На карте не значится

22
18
20
22
24
26
28
30

Машина майора еще стояла у крыльца. Очевидно, он приехал только что.

Через пять минут, которые не обошлись без некоторого шума при входе и в вестибюле, Борщенко постучал в дверь к майору и, получив разрешение, вошел.

Клюгхейтер был необычайно возбужден и нервно прохаживался по кабинету. Он посмотрел на Борщенко с неприязнью и холодно сказал:

- Я, как видно, ошибся в вас, Борщенко, и понял

это слишком поздно… Скажите, - Пархомов ваш протеже?..

- Да, майор. Это мой земляк, сослуживец и, если хотите, друг!

- А вы знаете, где он сейчас и что с ним?

- Где он, я знаю, а что с ним, - нет. И, признаюсь, это меня - и не только меня! - очень тревожит.

- Ну вот, я так и подозревал, что вы знали, куда он отправился. И быть может, не без вашего содействия?.. А знаете ли вы, что он натворил?..

- Нет, майор. Но могу предполагать.

- И это, стало быть, не без вашего ведома? - Майор покраснел от гнева. - Так вот! Он совершил какой-то взрыв на радиостанции и теперь никого туда не пускает, отстреливается… Вы представляете, чем все это кончится?!

- Конечно, майор.

- Что значит конечно?..

- Кончится его героической гибелью, майор!..

Клюгхейтер остановился против Борщенко и в упор посмотрел ему в глаза.
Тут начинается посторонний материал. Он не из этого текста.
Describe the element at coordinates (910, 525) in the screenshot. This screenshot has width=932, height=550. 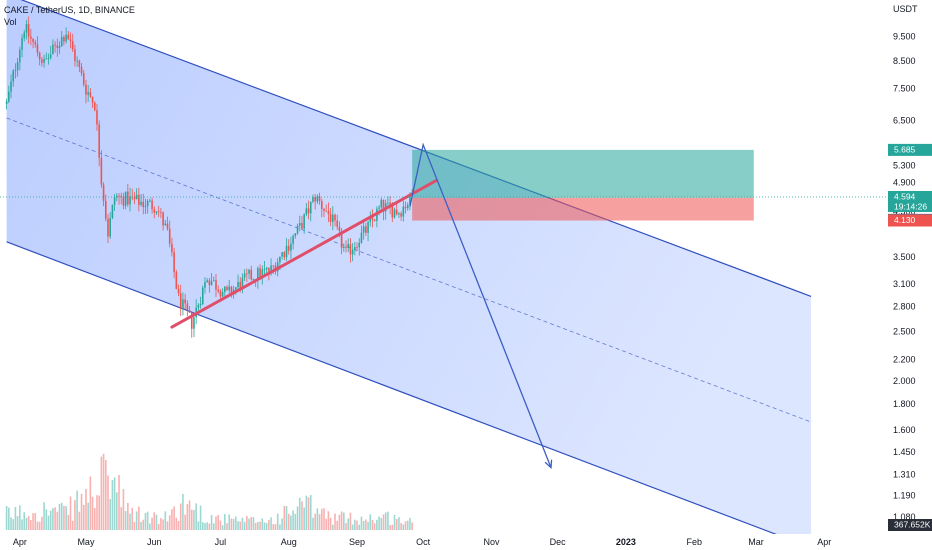
I see `volume-badge` at that location.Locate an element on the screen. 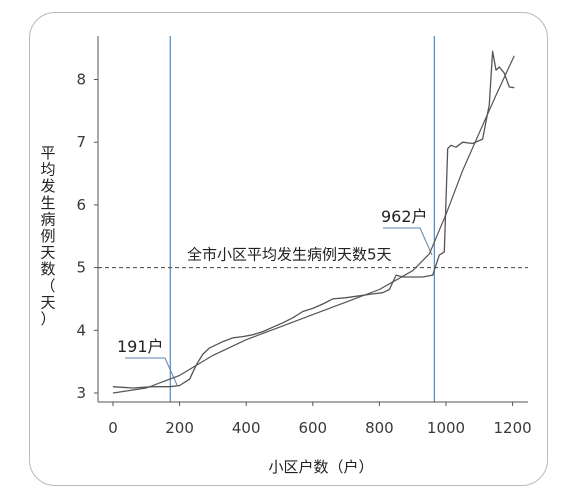  y-tick-label: 8 is located at coordinates (81, 80).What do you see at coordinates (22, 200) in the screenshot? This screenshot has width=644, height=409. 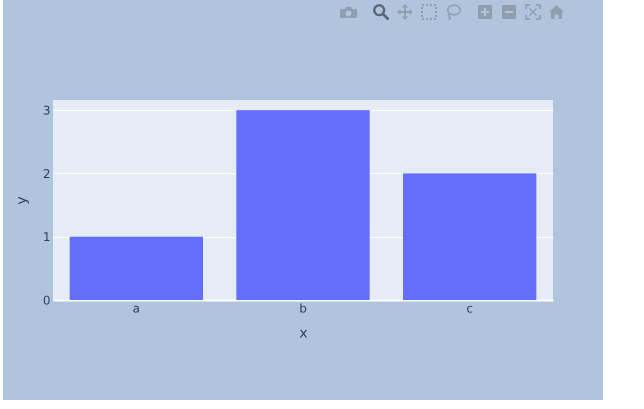 I see `y-axis-title: y` at bounding box center [22, 200].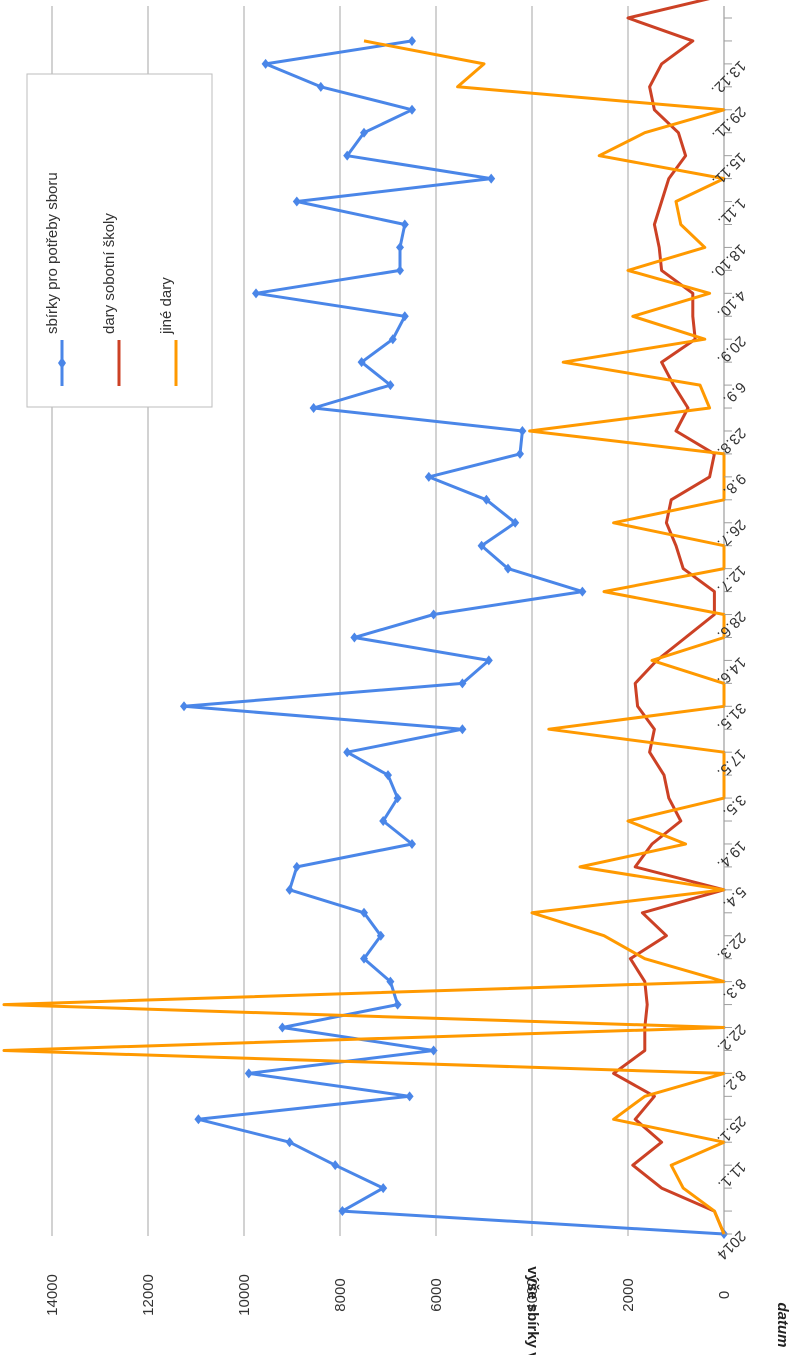 The height and width of the screenshot is (1355, 804). What do you see at coordinates (340, 1294) in the screenshot?
I see `y-tick-label: 8000` at bounding box center [340, 1294].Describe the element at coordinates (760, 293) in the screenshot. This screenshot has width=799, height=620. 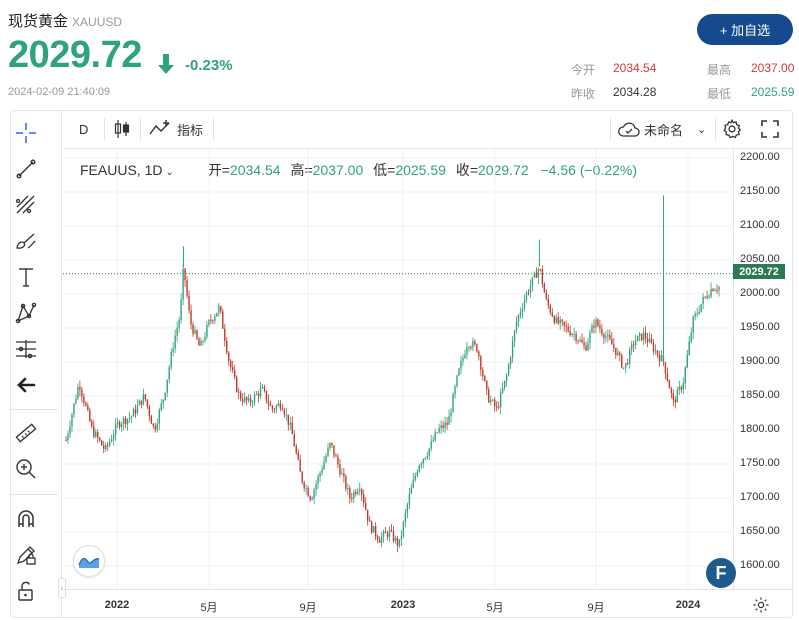
I see `y-tick-label: 2000.00` at that location.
- И вы, Борщенко, видите героизм в том, что Пархомов своим геростратовским поступком вызовет такие карательные меры, какие будут стоить жизни сотням его невинных товарищей?! И ваших, разумеется, товарищей! Я вас не понимаю, Борщенко!..

- Это героизм потому, майор, что Пархомов жертвует своей жизнью ради жизни других! Именно ради вот этих самых своих товарищей, ради их освобождения!

- Что это значит, Борщенко?

- Это вы скоро поймете, майор. А не можете ли вы узнать, держится ли он еще? - Голос Борщенко дрогнул.

- Этим я и сам интересуюсь, но позвонить не могу: поврежден коммутатор.